EXTRACTED INFORMATION START

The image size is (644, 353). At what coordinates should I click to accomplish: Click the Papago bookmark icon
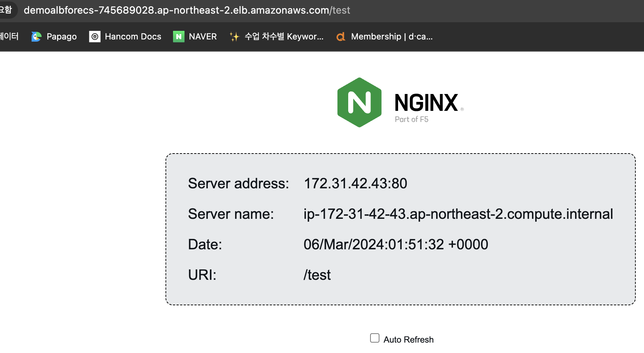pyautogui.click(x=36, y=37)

EXTRACTED INFORMATION END
EXTRACTED INFORMATION START

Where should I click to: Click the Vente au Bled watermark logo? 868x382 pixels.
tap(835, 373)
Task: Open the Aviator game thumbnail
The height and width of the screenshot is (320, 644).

EXTRACTED INFORMATION END

*DIRECTIONS FOR THIS TASK*
Above this instruction are the records; retype exactly the lines from the one containing "Where should I" up to and including the one containing "The height and".

*RESPONSE TO THIS TASK*
Where should I click to: Click the Vente au Bled watermark logo? 868x382 pixels.
tap(835, 373)
Task: Open the Aviator game thumbnail
The height and width of the screenshot is (320, 644).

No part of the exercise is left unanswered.